The files /proc/self/environ and /proc/self/cmdline often contain valuable loot because they expose the running process’s environment variables and invocation arguments, which frequently leak credentials, API keys, secrets, or internal paths passed at runtime.
From /proc/self/environ, we can determine the current user in the context:

In this case, /proc/self/cmdline reveals that the service is executed as python3 app.py, confirming that the application is a Python script and giving us a clear starting point for locating the source code and understanding the execution context.

We assume that app.py is running in the home directory of sftp-msg2g4arc1a and try to include it. Bingo, we have the source but no secret message or key yet.

Among the many imports, we also have a custom import of functions. This should also be found in the home directory. We include it as follows. We are successful and find the information needed to answer the first questions of the challenge. Including all information needed to obtain the flag, but more on that later.

From app.py, we also find he success.html, which is shown when the challenge is solved. This will probably reveal the flag.
Flask stores its rendered templates on disk under the application’s templates/ directory. So we can retrieve the success.html from templates/success.html. And we have the shortcut to the flag. The intended path will be described further below.

Bonus SSRFMap showcase
Before we continue, here's a quick bonus: the automated check of LFI and SSRF can be done via SSRFMap. SSRFmap takes a Burp request file as input and a parameter to fuzz. The manual methodological approach is also coverded.
We intercept the /fetch reuquest and store it to a file called request.txt.

We run it like the following, here we pass the intercepted request, the parameter to check - in this case url and also define the modes. We try to read file here and perform an enumeration of the available internal services via a portscan.

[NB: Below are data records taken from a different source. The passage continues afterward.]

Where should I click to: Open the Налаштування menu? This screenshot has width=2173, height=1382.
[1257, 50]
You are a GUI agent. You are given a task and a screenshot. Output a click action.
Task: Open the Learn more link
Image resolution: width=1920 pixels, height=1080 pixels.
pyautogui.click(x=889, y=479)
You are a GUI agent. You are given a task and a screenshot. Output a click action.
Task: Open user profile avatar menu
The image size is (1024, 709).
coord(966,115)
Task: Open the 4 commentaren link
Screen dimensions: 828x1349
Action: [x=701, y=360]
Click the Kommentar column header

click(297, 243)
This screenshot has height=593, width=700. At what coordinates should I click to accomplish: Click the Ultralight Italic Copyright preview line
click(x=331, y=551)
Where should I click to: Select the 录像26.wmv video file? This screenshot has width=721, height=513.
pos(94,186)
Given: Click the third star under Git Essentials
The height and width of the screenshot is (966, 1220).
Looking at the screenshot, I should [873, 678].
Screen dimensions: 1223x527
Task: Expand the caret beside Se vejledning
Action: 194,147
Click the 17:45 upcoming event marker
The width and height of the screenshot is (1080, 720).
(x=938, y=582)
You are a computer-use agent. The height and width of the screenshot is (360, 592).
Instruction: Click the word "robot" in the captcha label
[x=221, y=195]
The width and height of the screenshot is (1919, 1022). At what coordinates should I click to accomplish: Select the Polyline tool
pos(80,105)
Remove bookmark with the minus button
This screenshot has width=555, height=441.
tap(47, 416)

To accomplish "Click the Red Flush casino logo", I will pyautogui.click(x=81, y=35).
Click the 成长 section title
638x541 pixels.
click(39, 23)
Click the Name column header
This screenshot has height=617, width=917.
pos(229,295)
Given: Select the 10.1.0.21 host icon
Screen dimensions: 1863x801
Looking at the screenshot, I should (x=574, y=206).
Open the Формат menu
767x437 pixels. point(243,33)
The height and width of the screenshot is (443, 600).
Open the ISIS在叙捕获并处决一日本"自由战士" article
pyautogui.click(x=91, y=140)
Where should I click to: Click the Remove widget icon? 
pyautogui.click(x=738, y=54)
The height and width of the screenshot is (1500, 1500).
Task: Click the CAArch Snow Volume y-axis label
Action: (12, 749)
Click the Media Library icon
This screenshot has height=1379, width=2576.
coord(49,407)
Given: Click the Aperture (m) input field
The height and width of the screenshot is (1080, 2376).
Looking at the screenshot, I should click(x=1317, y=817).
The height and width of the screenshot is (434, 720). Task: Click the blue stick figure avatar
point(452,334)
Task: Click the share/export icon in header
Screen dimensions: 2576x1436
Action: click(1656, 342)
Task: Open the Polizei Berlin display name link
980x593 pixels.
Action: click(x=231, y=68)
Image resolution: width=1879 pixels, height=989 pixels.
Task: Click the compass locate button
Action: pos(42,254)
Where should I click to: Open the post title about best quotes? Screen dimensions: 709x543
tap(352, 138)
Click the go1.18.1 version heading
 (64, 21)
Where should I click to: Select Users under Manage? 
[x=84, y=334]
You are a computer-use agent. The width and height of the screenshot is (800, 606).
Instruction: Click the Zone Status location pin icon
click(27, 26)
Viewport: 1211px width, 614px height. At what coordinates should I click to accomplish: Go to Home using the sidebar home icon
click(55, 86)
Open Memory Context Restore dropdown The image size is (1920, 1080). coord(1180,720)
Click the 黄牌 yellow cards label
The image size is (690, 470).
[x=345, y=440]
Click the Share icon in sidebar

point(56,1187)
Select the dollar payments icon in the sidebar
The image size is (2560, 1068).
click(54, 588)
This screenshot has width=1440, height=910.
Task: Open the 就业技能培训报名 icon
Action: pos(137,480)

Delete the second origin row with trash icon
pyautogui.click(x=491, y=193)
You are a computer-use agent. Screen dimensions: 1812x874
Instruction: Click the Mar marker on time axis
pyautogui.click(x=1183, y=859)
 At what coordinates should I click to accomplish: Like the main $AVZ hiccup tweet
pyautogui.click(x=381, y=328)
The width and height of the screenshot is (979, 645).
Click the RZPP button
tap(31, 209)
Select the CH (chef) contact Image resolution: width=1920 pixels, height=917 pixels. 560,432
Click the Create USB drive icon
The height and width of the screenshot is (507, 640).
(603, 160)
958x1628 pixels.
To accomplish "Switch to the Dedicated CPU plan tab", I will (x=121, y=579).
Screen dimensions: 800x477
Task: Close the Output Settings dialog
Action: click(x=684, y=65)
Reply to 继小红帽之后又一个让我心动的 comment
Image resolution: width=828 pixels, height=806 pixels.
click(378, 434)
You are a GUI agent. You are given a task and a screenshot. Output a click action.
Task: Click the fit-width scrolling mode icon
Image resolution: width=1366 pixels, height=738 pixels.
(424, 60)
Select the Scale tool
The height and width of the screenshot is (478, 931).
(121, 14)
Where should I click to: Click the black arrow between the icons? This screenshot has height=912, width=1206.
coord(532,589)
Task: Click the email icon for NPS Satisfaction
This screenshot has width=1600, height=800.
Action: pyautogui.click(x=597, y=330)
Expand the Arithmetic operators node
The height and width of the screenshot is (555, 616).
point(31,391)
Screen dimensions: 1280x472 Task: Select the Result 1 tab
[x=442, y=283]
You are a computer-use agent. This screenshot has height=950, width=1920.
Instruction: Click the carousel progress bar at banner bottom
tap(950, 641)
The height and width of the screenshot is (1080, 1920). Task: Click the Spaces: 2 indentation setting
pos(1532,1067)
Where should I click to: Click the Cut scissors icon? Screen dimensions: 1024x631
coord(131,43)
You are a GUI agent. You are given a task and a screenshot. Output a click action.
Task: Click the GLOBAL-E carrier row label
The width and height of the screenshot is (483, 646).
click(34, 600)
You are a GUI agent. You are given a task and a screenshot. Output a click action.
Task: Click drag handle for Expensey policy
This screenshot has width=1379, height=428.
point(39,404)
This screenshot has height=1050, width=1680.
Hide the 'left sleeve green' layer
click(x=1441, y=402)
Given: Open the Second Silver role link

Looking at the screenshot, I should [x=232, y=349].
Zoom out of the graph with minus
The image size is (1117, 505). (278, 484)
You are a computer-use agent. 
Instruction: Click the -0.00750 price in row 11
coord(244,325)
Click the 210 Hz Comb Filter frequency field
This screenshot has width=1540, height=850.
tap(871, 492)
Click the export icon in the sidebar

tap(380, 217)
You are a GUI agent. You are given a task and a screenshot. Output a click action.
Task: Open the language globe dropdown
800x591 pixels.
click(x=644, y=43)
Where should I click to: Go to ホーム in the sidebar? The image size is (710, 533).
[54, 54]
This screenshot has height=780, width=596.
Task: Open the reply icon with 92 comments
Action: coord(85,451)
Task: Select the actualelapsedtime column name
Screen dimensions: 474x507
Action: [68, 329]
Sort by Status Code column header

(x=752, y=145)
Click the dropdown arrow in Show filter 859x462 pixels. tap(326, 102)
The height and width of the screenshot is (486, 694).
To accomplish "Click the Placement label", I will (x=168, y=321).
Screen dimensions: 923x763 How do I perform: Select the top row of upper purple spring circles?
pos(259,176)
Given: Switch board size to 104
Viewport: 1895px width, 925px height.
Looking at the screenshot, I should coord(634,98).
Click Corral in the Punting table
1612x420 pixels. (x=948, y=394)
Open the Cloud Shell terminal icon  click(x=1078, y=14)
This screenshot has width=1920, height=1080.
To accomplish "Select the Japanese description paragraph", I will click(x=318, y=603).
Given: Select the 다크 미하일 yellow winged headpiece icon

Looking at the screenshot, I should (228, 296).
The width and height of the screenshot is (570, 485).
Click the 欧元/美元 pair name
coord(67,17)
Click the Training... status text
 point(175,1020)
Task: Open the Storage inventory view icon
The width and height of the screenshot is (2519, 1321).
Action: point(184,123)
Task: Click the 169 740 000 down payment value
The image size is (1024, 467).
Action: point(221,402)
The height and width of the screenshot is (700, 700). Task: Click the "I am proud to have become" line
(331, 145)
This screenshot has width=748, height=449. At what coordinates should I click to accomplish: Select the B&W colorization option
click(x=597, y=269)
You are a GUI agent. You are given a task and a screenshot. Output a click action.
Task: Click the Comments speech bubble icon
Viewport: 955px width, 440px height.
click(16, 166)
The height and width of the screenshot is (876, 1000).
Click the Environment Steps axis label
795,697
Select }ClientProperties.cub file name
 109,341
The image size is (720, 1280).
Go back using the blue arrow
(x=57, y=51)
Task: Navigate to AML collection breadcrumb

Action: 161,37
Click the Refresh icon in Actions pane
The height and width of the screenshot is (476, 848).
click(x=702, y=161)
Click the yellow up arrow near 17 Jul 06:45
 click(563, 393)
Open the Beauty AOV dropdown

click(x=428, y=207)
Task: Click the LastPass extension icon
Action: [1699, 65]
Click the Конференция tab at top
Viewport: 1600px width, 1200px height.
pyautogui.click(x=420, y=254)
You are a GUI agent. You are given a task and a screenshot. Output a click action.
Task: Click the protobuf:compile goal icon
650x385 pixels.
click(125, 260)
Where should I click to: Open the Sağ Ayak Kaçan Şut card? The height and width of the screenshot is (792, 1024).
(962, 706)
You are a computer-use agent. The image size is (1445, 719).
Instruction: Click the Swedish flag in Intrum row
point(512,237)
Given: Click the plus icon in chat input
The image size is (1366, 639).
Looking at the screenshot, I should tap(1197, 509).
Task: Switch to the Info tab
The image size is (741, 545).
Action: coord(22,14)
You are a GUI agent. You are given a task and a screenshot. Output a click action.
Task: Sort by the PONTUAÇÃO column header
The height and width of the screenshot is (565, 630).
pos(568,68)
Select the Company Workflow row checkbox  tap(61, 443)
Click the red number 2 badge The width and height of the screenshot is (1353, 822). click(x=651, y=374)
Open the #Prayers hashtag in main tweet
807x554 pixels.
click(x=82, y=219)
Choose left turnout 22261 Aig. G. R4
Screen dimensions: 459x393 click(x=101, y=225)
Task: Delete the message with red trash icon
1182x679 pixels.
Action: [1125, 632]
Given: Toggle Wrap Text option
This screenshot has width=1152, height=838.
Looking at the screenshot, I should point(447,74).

The manual methodological approach is also coverded.

Source Code Analysis
We continue with the analysis of app.py.
The app.py is the main Flask application that defines all routes, logic, flow for the web service we face on port 80 / 5000. It handles the encrypted file validation, uploads, a vulnerable SSRF fetch endpoint, management of a sftp service, and a success page where the flag may be revealed.
The main / route simply renders the homepage and acts as the entry point for the challenge. It provides access to the upload, backup, fetch, and service control functionality.
This /upload endpoint accepts encrypted .gpg or .enc files, briefly stores them on disk, validates their encrypted contents, and deletes them immediately after processing. If the validation succeeds, a session token is set and the user is redirected to the success page
The /backup endpoint implements a upload functionality, but strictly sanitizes filenames using secure_filename and enforces path checks to ensure uploads remain inside the designated directory. As a result, path traversal is effectively prevented, despite the comment suggesting vulnerability.
The /fetch endpoint fetches user-supplied URLs without proper validation, allowing SSRF, including local file reads.
This functions.py validates uploaded .gpg or .enc files by decrypting their contents with a fixed Fernet key and checking whether the plaintext exactly matches a predefined secret message. If decryption fails or the message differs even slightly, the file is rejected as invalid.
This file ultimately reveals all the information needed to answer the first questions. The first thing we notice is that Fernet was used as the encryption algorithm. After a quick search, we determine that this is a symmetric encryption algorithm. We can see the key used directly in the sixth line. In the ninth tent, we also see the expected message.
Obtain Flag - The Indented Way
All we have to do now is slightly modify the script to write the message.enc to our system during execution. And then upload the resulting message.enc.
We generate the encrypted message...

... and submit it to the panel. We retrieve the flag.